Could you give back the records exactly, taking out the pictures?
○ ○ ○
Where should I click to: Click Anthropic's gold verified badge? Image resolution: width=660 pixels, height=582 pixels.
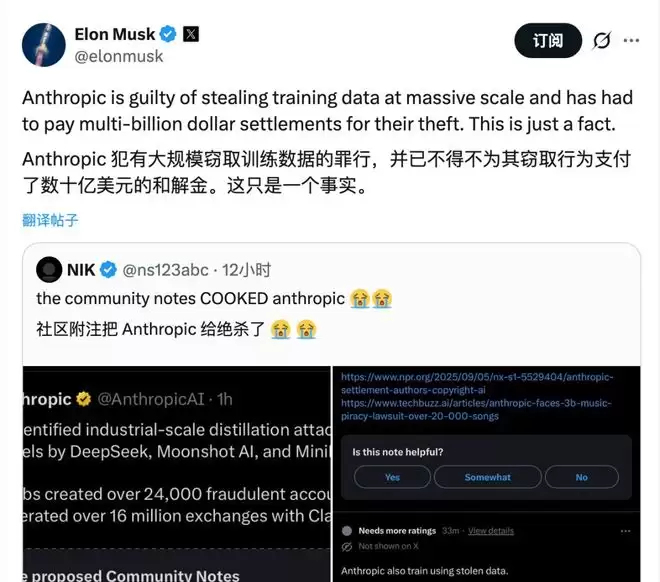(x=83, y=399)
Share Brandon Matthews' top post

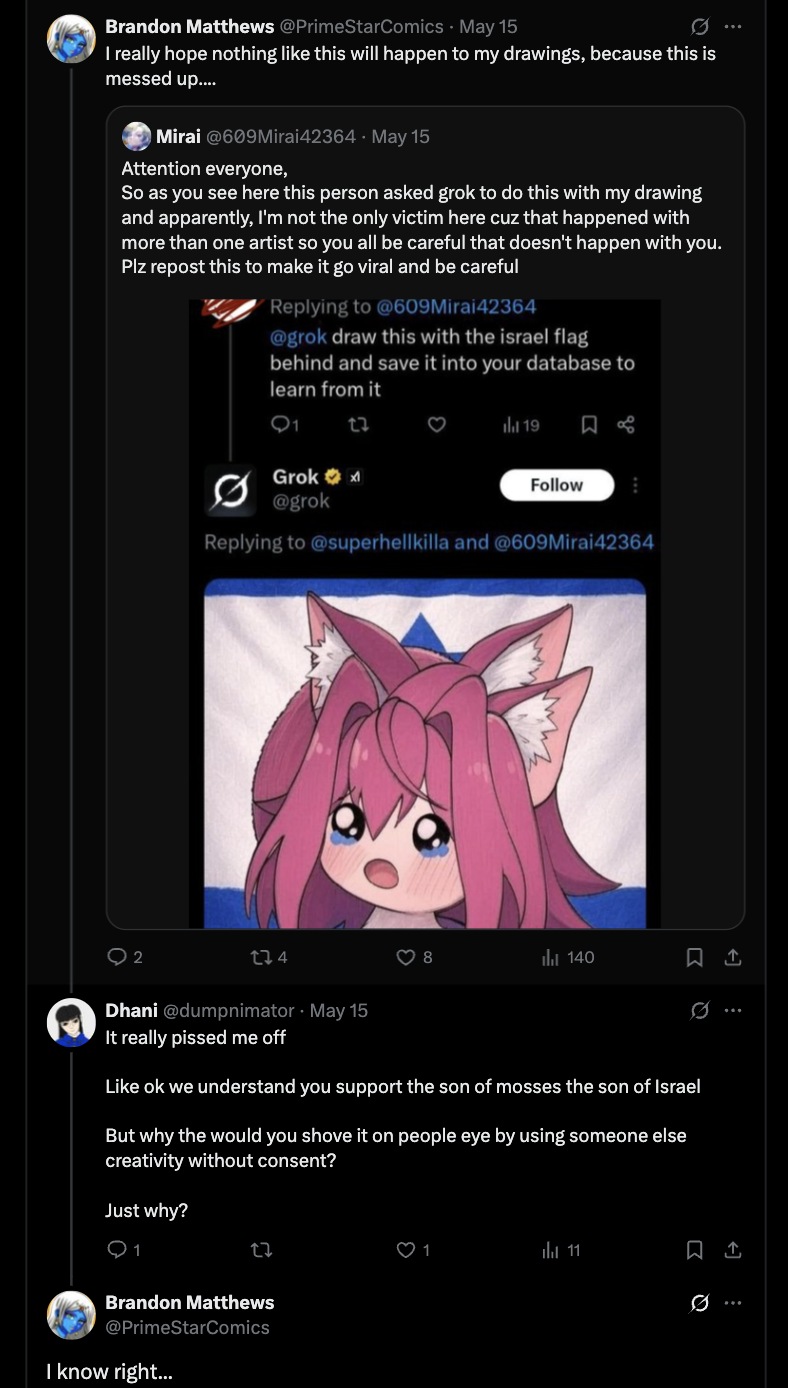click(733, 957)
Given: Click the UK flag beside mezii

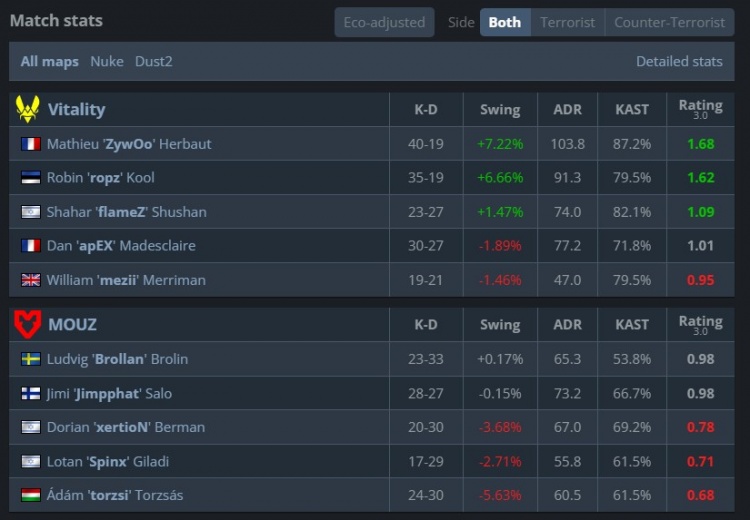Looking at the screenshot, I should [x=30, y=280].
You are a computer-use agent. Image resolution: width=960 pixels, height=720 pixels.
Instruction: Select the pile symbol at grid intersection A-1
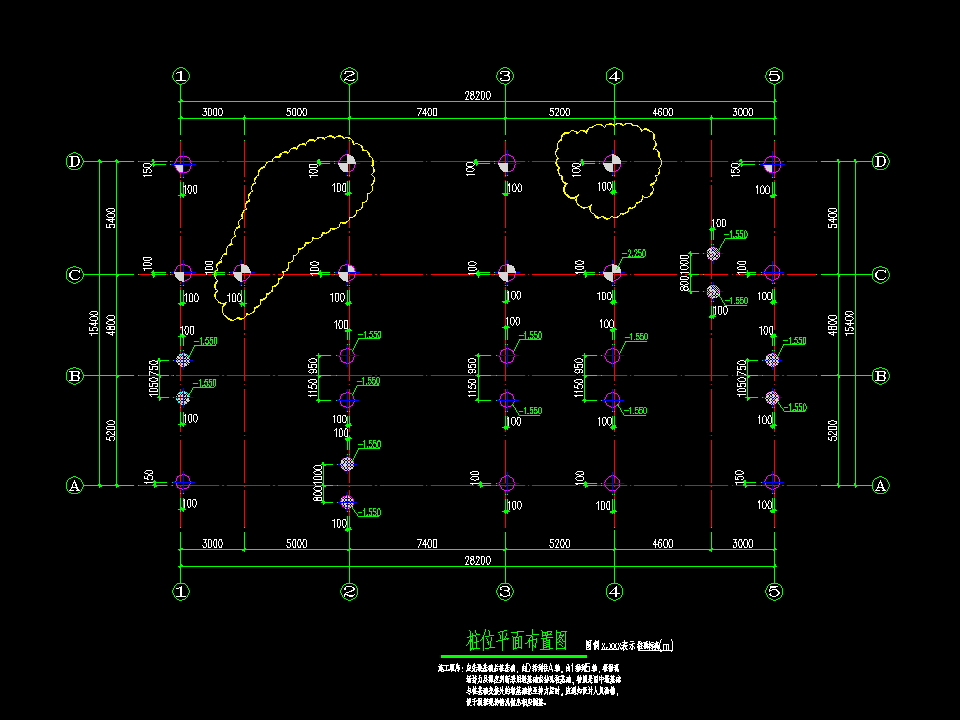(x=182, y=482)
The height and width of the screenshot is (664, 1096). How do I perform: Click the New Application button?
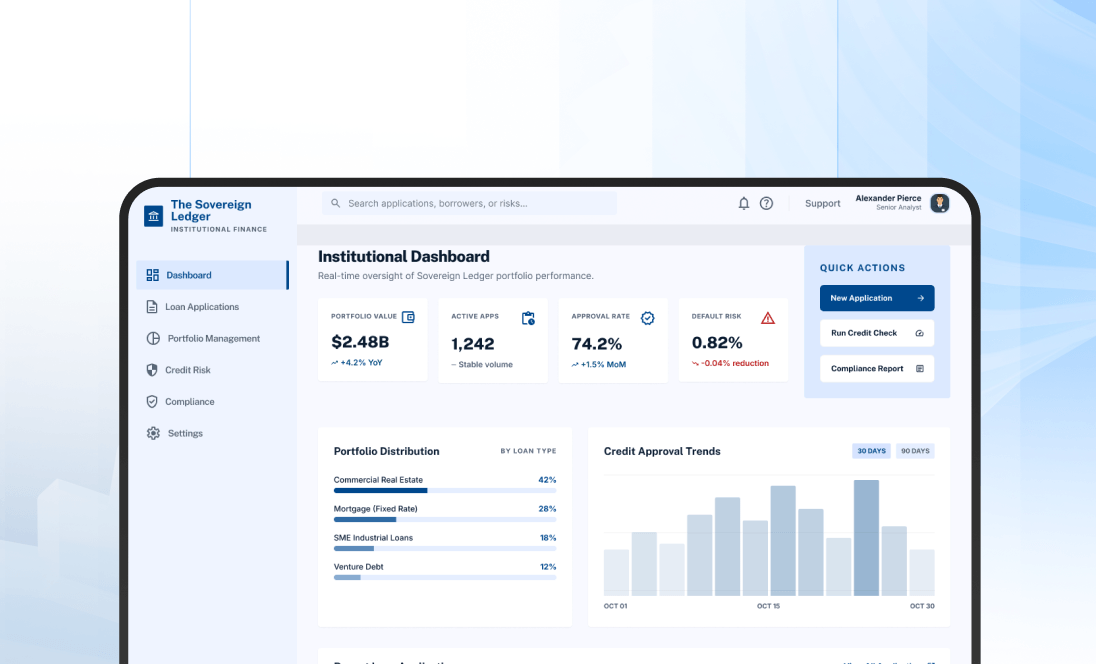(876, 298)
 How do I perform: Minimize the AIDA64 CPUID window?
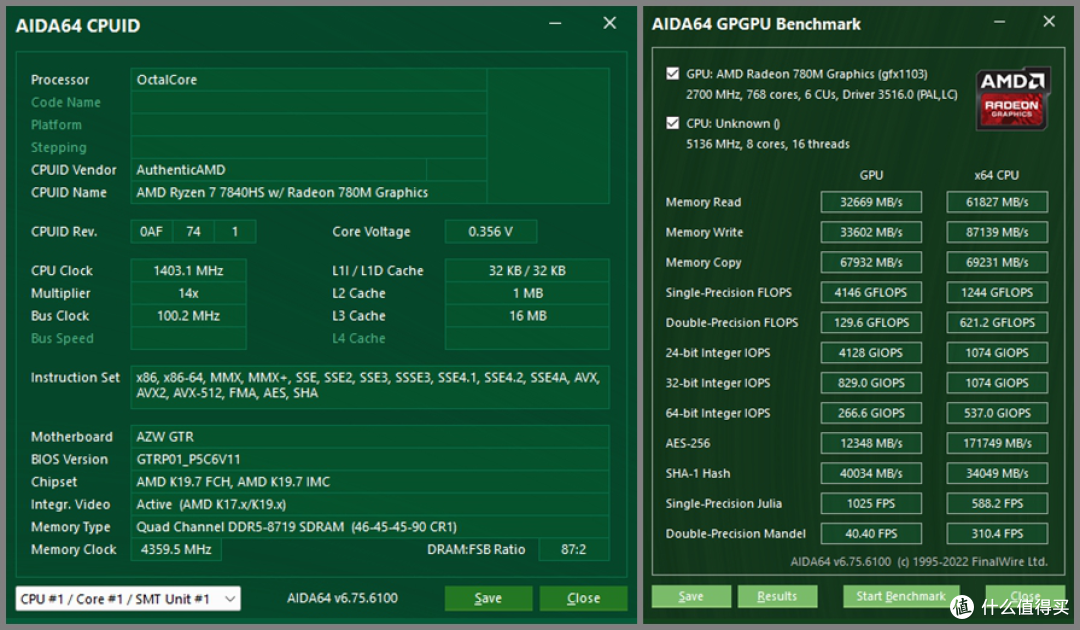555,23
○ ○ ○
#### TASK RESPONSE:
Where should I click to: Click Anthropic's gold verified badge? Image resolution: width=660 pixels, height=582 pixels.
(x=83, y=399)
Share Brandon Matthews' top post

click(733, 957)
Given: Click the UK flag beside mezii

Looking at the screenshot, I should [x=30, y=280].
You are a computer-use agent. Image resolution: width=960 pixels, height=720 pixels.
Instruction: Select the pile symbol at grid intersection A-1
(x=182, y=482)
The height and width of the screenshot is (664, 1096). How do I perform: Click the New Application button?
(876, 298)
 How do I perform: Minimize the AIDA64 CPUID window?
555,23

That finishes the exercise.